Bei der Liedauswahl für die Glaubenslieder gingen wir von Anfang an bis heute davon aus, die vielen gewünschten Lieder nicht nach ihrer Herkunft zu qualifizieren, sondern umso intensiver vom Text her zu beurteilen. Dabei haben wir alle kritischen Rückfragen ernst genommen und gesondert geprüft.

Häufig wird bei modernen Lobpreisliedern die Gefahr einer zu starken Betonung des Gefühls angemahnt. Gefühle aber gehören zum Menschen und zur Musik. Geschichte ereignet sich nun fast immer in Gegenbewegungen; sie schaukelt von einer Richtung in die entgegengesetzte – häufig zeitgleich in Literatur, Baukunst und Musik. Verspielte Romantik schwenkt um in starke Nüchternheit und beide Richtungen pendeln sich schließlich in eine ausgewogene Mitte ein: die Zeit der Klassik. Danach beginnt wieder ein ähnlicher Prozess. Auch wir Christen sind nun mal jeweils Menschen unserer Zeit (Apg 17,26). Auf den gefühlsbetonten Mystiker Gerhard Tersteegen (1697-1769), s. GL 45 und 183, folgt die Periode der nüchternen Aufklärung mit z. B. Christian Fürchtegott Gellert (1715-1769), GL 462, und dann die Zeit der Klassik mit u. a. Ernst Moritz Arndt (1769-1860), GL 230, und Philipp Spitta (1801-1859), GL 16 und 215. So auch heute. Die Gegenbewegung zu den gefühlsbetonten Liedern ist schon im Gange. Gerade die neuesten Liedschöpfungen, die wir aufgenommen haben, sind wieder deutlich kerniger als die aus den letzten 15 Jahren.

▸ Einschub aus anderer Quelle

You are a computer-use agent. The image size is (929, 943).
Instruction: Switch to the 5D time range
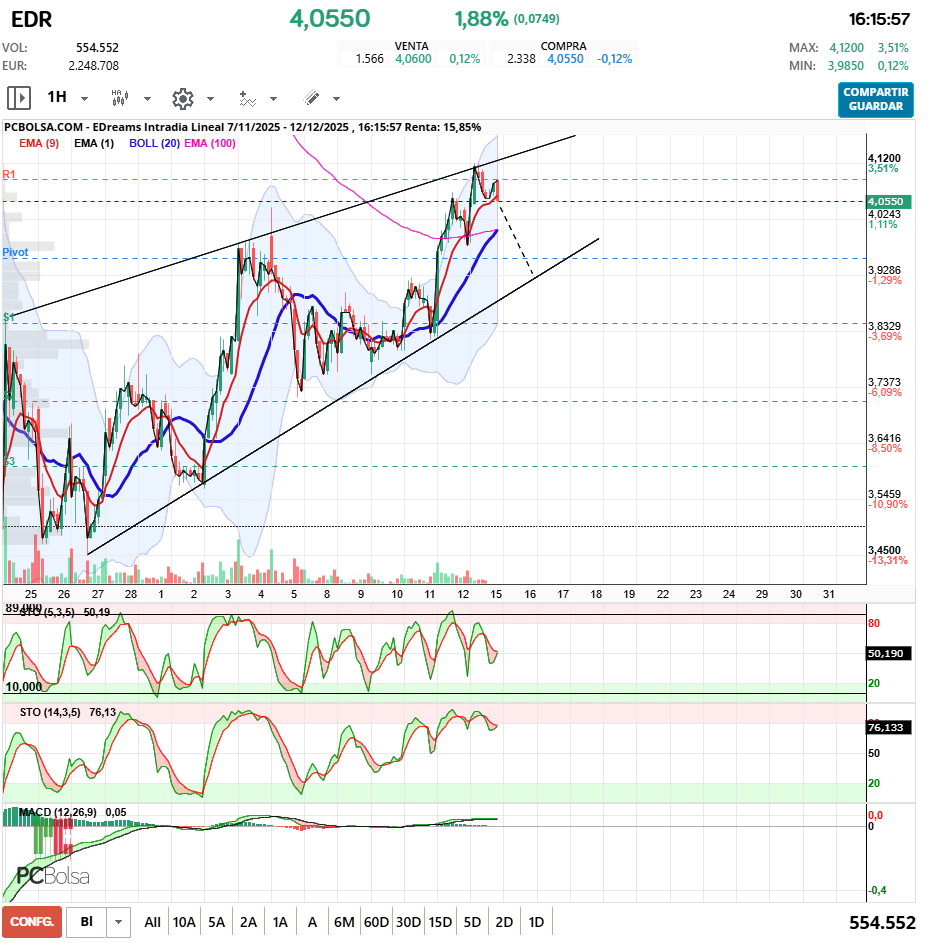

Die theologischen Fragen zum Reich Gottes wurden bedacht. Reich Gottes ist da, wo Christus herrscht. Sein Reich ist ein ewiges Reich, dichtet Carl Brockhaus (1822-1899), GL 29 nach Philipp Friedrich Hiller (1699-1769). Gott hat uns errettet und uns in das Reich seines Sohnes versetzt (Kol 1,13). Da ist sogar Christus in mir, die Hoffnung der Herrlichkeit (Kol 1,27).

Mit der Auswahl der rund 565 Glaubenslieder legen wir ein breites Spektrum vor, aus dem jede Gemeinde, jede Gruppe und jeder einzelne diejenigen Lieder finden möge, um Gott und unsern Herrn Jesus in Wahrheit zu loben und anzubeten.